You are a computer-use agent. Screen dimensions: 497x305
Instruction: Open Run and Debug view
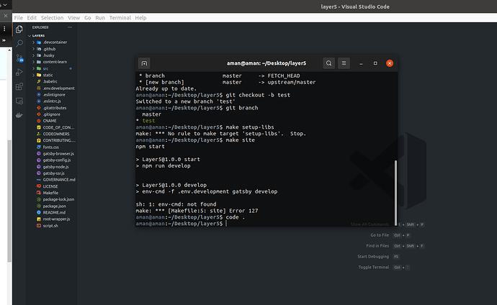click(19, 72)
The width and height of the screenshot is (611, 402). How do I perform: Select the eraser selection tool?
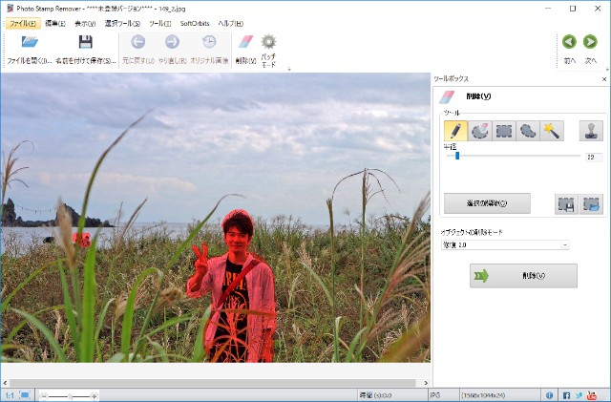[x=480, y=131]
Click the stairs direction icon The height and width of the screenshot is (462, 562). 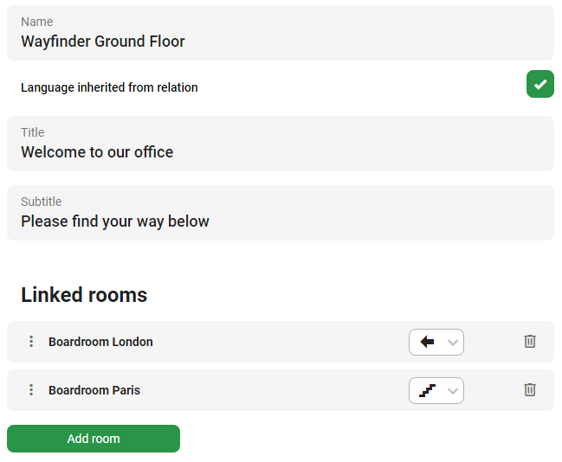pos(427,390)
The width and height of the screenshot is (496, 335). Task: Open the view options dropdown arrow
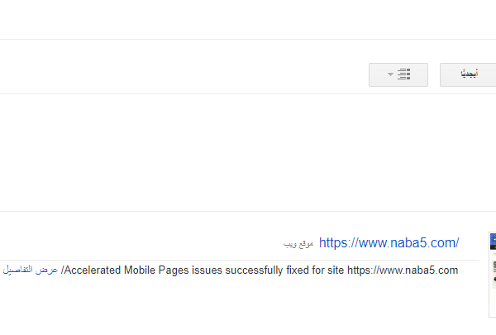click(x=390, y=74)
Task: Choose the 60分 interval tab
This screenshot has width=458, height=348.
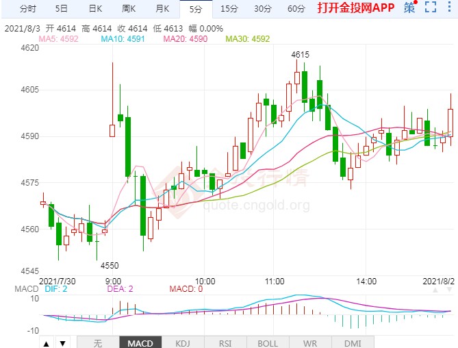Action: [x=296, y=9]
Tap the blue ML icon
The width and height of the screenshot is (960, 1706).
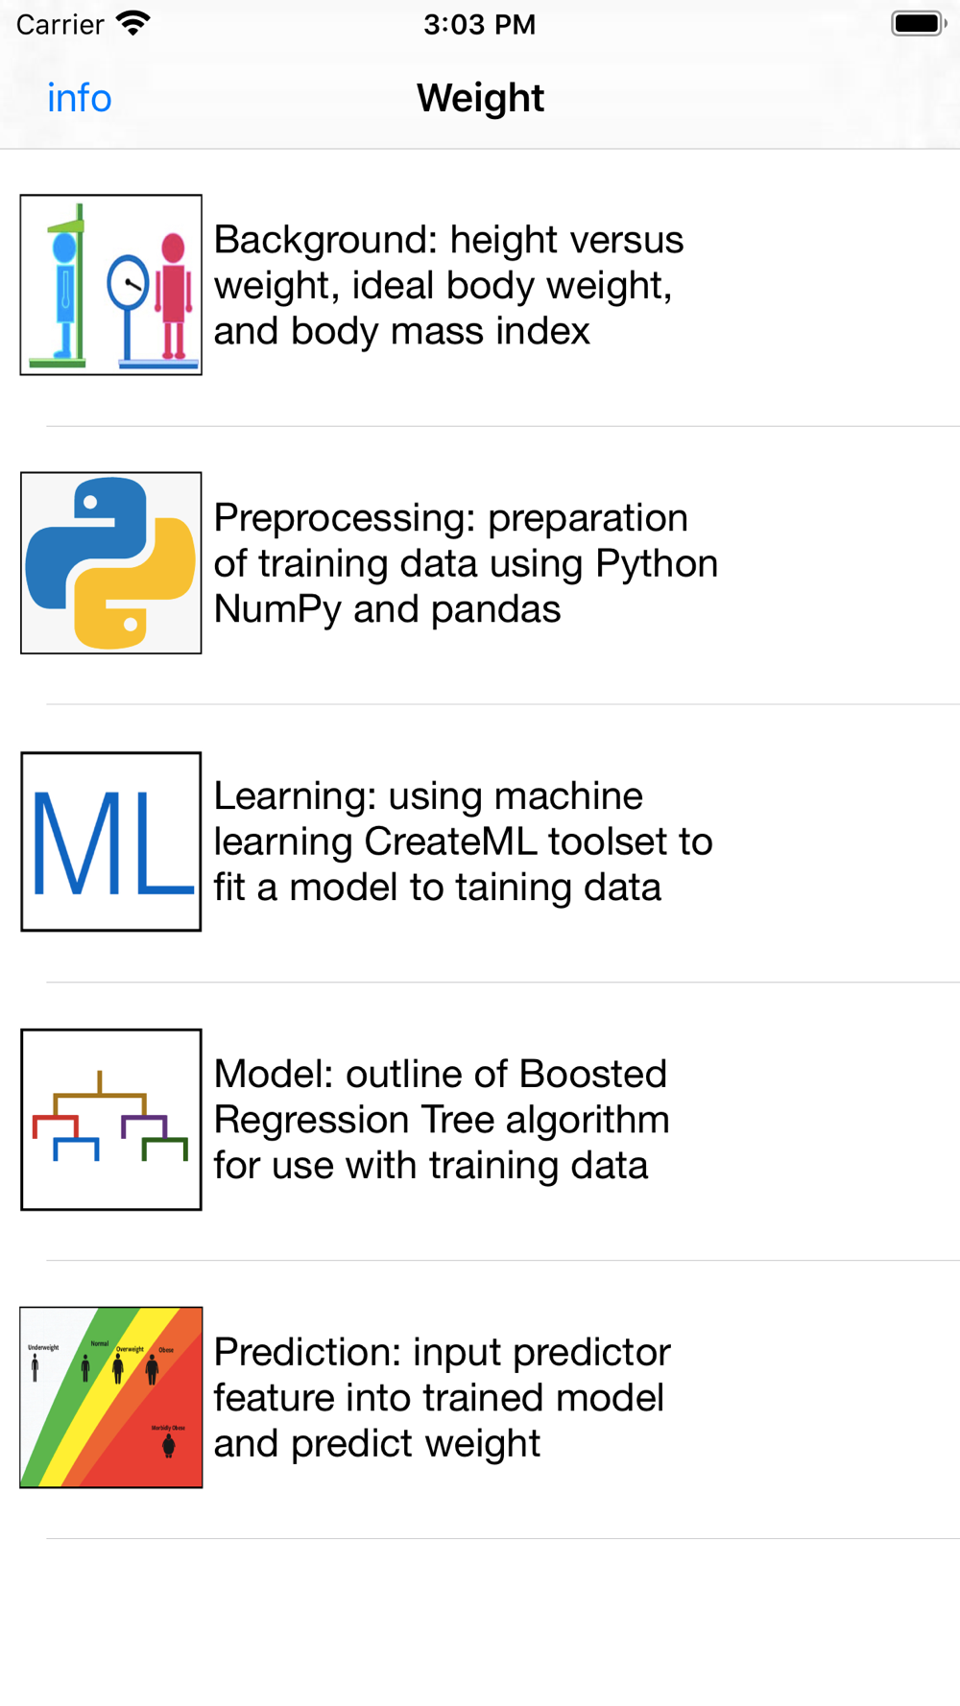pyautogui.click(x=111, y=841)
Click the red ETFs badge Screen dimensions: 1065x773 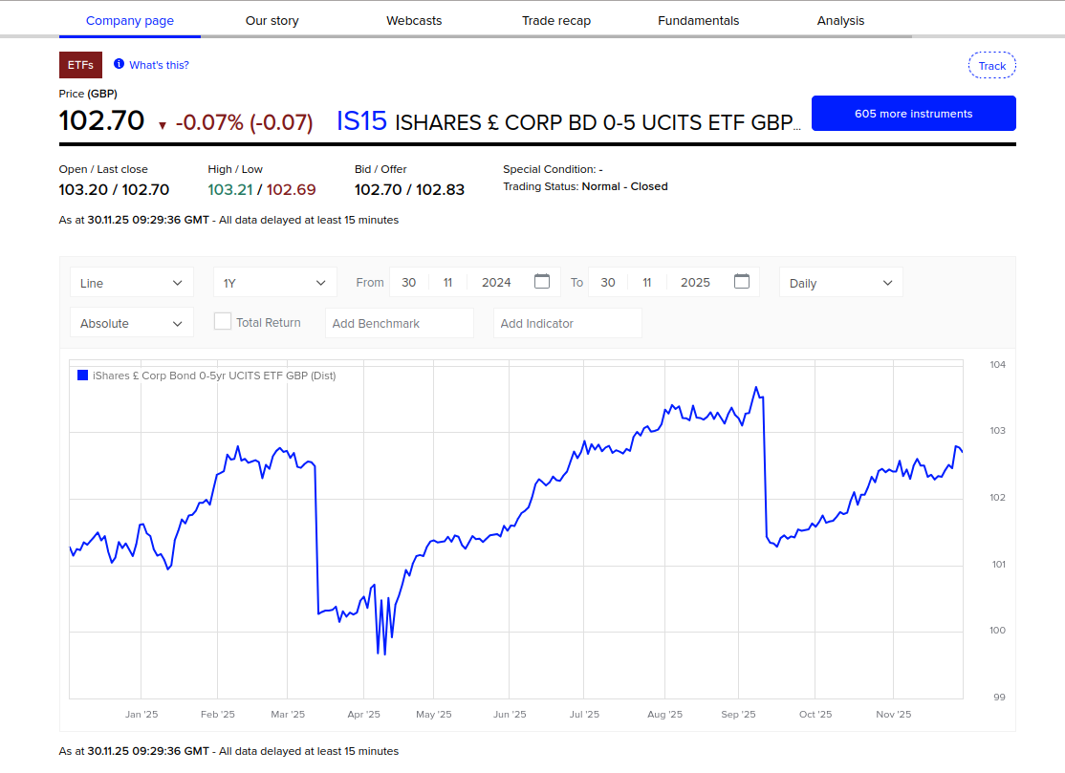click(80, 65)
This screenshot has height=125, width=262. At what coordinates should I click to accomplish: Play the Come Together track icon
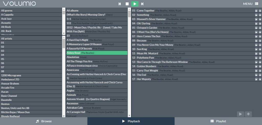click(256, 11)
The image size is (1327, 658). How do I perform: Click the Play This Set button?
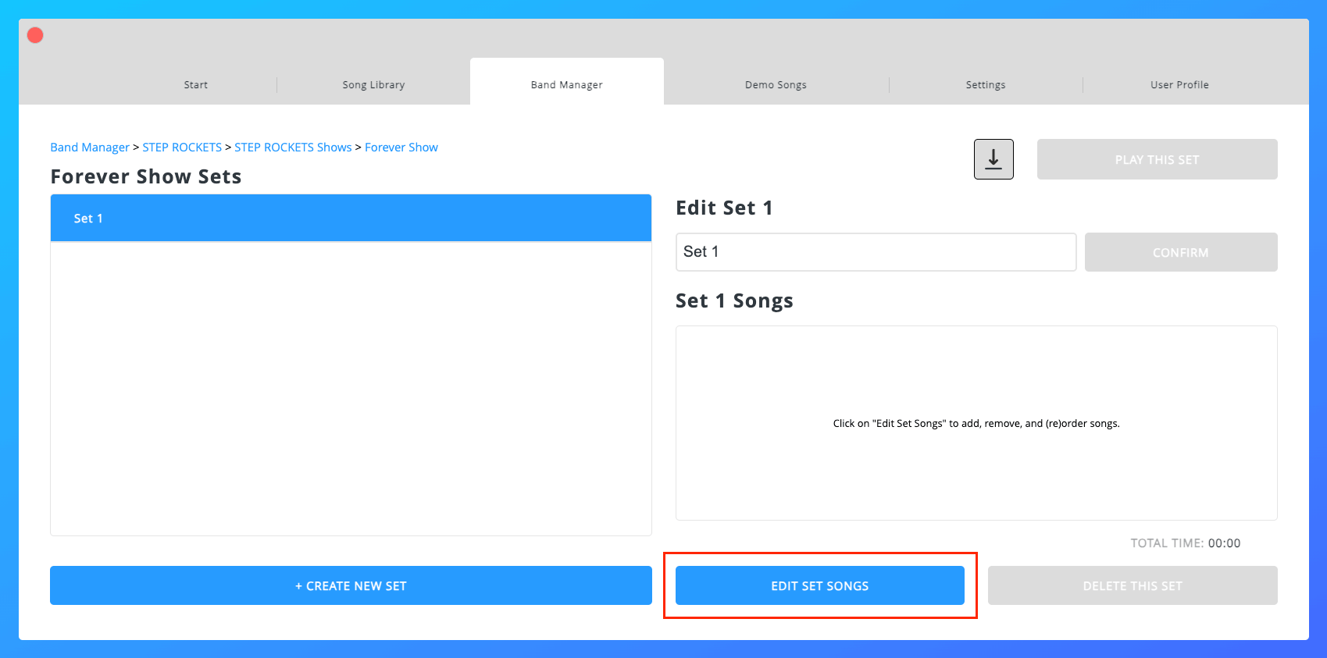coord(1157,159)
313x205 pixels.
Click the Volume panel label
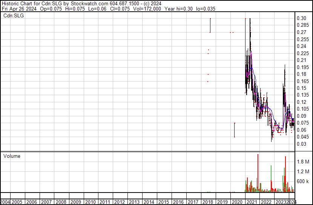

════

DESCRIPTION OF THE TASK: Set down again, unchanged, the part of the records above that opens with the line containing "The image size" and runs through the end of the records. Leave the pictures out of your answer.

RESULT FOR THIS EXERCISE:
The image size is (1327, 658). How do I perform: Click the Play This Set button?
coord(1157,159)
313x205 pixels.
Click the Volume panel label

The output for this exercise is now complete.